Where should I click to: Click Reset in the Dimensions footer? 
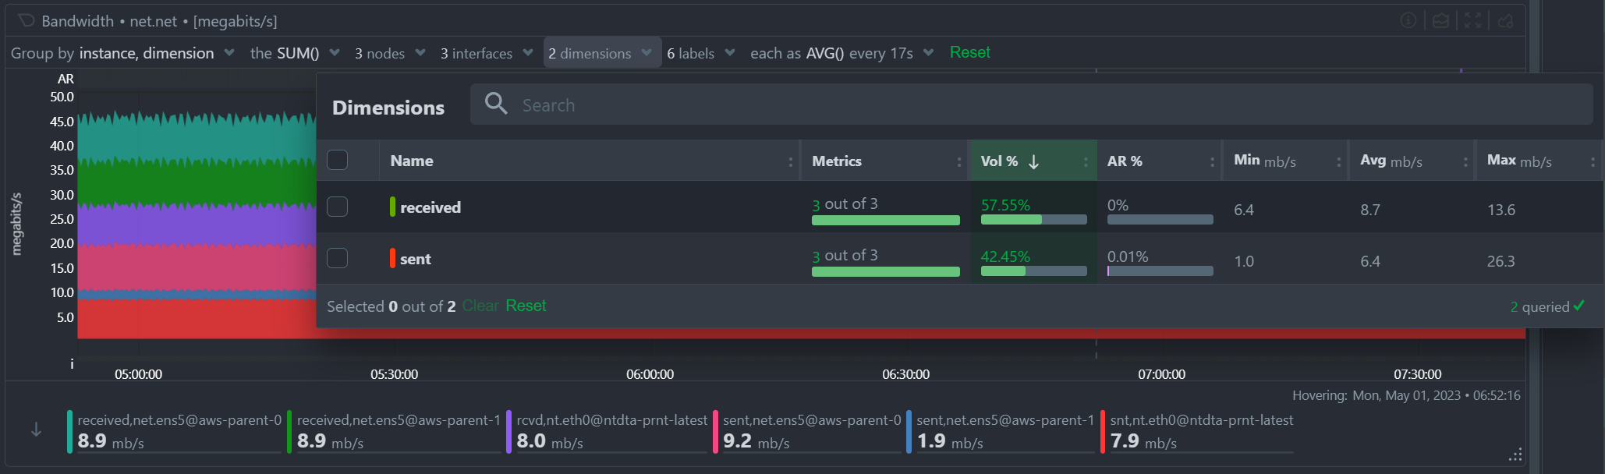coord(526,306)
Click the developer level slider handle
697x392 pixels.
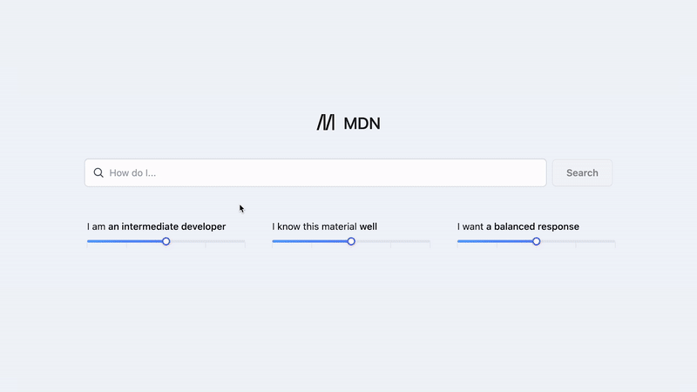pyautogui.click(x=166, y=241)
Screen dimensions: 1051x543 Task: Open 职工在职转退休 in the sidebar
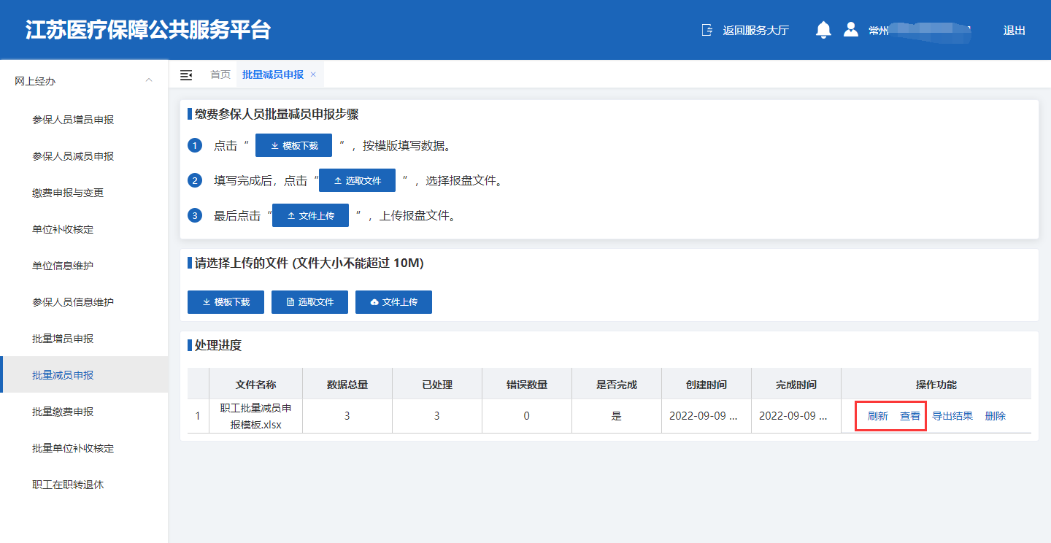click(68, 485)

● Activity
Return the lines above exactly; the images are not part of the copy.

● Written reply
Where should I click to: Click Reset in the Dimensions footer? 
coord(526,306)
Click the developer level slider handle
697x392 pixels.
pyautogui.click(x=166, y=241)
Screen dimensions: 1051x543 Task: Open 职工在职转退休 in the sidebar
click(68, 485)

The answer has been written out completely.